On trouve parfois des jeunes pousses au pied des noyers. Il s’agit de semis spontanés. Eh oui, le noyer se sème et vous pouvez très bien essayer de faire des semis. Dans ce cas, mettez toutes les chances de votre côté en suivant cette méthode :
Sélectionnez six à sept belles noix et laissez-les ressuyer au soleil et à l’air durant deux semaines. Retournez-les au moins deux fois sur cette période.
Ensuite seulement, mettez-les à stratifier. Il s’agit d’enfoncer les noix bien sèches dans un pot de terre rempli de sable. Evitez que les noix se touchent.
Enterrez le pot au pied d’un mur orienté plein nord et attendez tout l’hiver.
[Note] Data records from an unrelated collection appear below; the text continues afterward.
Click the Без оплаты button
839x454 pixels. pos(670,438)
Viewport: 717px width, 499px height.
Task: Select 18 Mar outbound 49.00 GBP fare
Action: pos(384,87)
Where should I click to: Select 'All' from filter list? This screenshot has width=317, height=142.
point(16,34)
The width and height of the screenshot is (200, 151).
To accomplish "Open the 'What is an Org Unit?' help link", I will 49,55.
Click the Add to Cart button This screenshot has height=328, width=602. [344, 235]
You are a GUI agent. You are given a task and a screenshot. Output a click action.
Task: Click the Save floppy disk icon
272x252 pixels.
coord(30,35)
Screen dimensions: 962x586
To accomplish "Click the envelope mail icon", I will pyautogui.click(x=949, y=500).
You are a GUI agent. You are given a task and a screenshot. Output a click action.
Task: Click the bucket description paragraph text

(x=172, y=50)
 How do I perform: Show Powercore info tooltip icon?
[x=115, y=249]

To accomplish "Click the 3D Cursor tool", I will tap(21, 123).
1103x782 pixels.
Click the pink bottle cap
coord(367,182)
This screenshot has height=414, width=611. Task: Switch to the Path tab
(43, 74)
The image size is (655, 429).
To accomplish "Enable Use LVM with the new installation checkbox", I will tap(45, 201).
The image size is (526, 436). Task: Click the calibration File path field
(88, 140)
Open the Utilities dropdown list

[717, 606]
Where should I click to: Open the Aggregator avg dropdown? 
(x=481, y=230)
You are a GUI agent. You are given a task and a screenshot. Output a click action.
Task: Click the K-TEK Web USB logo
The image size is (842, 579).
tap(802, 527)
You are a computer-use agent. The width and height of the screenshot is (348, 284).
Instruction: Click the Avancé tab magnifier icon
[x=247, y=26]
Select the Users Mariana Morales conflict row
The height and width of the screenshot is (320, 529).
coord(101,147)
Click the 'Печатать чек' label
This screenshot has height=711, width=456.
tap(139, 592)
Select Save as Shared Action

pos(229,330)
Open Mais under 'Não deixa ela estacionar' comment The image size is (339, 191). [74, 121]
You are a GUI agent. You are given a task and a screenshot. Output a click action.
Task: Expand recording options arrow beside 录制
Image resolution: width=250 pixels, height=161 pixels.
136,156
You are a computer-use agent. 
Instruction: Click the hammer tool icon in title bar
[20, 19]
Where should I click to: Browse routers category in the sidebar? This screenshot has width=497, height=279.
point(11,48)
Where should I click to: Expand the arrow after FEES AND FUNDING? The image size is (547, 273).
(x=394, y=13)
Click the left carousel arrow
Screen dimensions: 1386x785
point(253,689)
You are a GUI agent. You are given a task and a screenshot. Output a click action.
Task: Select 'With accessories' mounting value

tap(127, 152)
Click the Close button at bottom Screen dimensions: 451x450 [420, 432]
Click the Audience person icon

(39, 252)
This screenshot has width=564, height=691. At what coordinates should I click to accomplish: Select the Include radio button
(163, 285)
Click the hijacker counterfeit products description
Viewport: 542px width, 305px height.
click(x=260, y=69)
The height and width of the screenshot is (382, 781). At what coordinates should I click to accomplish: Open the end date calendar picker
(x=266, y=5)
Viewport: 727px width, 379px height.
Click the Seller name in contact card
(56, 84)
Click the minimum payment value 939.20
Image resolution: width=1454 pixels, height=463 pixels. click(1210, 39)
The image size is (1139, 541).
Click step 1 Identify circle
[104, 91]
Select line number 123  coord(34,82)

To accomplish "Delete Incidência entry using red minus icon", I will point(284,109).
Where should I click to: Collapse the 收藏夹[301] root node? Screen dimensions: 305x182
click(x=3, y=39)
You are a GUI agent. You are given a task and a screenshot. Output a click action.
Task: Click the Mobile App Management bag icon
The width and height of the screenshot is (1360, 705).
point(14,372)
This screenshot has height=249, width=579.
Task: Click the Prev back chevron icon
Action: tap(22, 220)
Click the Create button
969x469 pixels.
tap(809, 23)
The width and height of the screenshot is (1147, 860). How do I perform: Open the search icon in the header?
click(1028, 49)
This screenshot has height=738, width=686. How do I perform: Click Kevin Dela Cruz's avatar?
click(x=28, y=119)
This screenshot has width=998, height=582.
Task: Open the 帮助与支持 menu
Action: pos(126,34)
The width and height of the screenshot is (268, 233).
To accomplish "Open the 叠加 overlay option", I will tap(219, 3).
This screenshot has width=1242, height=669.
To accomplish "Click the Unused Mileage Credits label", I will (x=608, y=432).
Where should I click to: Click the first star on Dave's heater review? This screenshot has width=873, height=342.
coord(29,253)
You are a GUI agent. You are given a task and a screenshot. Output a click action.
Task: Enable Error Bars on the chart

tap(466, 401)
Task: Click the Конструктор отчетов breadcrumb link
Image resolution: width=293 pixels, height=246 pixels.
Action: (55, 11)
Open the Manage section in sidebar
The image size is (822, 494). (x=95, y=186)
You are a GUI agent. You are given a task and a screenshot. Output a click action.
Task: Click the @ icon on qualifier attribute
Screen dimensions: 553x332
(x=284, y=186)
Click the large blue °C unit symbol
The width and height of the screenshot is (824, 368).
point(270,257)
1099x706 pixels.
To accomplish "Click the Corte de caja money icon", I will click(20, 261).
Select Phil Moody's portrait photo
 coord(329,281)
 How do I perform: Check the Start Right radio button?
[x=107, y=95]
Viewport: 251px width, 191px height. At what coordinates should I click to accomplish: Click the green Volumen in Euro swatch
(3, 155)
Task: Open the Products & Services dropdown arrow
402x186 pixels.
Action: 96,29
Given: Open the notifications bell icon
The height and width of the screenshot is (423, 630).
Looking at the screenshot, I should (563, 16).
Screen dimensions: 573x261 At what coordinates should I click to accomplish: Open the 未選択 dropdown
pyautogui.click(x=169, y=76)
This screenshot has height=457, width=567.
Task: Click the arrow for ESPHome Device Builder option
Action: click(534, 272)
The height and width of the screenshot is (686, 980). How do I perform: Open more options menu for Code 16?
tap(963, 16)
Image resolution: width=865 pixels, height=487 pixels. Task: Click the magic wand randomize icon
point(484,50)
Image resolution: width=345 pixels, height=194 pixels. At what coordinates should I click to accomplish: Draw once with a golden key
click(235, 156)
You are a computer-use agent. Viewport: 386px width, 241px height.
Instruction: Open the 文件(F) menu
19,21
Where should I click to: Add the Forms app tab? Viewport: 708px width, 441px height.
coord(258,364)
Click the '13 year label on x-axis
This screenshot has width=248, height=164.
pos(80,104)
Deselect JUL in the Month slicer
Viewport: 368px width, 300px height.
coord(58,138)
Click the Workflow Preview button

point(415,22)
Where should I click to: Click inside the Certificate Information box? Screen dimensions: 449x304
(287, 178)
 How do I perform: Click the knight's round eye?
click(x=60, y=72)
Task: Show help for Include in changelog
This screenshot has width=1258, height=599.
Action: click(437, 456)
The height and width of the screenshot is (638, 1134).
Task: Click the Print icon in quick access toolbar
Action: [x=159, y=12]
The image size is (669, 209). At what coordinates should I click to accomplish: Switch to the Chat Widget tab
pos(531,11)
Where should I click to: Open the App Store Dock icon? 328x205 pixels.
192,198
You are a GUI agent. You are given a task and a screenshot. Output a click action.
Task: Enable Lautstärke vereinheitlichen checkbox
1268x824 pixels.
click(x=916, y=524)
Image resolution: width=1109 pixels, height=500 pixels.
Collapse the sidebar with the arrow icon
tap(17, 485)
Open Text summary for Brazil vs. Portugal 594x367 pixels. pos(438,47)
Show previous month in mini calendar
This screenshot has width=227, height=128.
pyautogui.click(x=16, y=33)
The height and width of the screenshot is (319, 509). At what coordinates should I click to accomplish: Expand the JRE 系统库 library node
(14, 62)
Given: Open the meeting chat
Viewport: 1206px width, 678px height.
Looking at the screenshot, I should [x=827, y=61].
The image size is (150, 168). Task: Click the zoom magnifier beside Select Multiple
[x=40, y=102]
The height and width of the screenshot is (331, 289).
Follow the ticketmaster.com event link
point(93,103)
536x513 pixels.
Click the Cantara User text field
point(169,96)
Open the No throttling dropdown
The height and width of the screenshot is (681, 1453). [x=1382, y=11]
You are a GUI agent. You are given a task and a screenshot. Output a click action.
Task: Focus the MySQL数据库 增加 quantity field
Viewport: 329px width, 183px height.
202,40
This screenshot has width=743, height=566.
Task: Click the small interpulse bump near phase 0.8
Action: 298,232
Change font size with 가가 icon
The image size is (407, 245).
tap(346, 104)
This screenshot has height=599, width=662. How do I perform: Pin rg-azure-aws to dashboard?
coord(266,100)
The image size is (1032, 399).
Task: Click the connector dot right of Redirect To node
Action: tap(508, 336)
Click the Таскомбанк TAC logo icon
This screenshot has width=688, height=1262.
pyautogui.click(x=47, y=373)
En mars prochain, chaque noix devrait présenter une petite racine blanche qui s’échappe de la coque à peine entre-ouverte. On peut alors semer les noix par poquet de trois ou quatre. Arrosez une fois en pluie fine et seulement si le printemps est très sec.
Vous éclaircirez en conservant uniquement la pousse la plus belle au début de l’été.
Sachez que la Parisienne (noix ronde) et Franquette (noix ovale), deux variétés d’Isère, fleurissent tardivement, en avril. Elles ne craignent donc pas les gelées tardives. Elles sont très productives et résistent bien aux maladies. C’est précieux !

En + : plantez un noyer à l’écart. Adulte, il prend de la place et sous sa ramure rien ne pousse.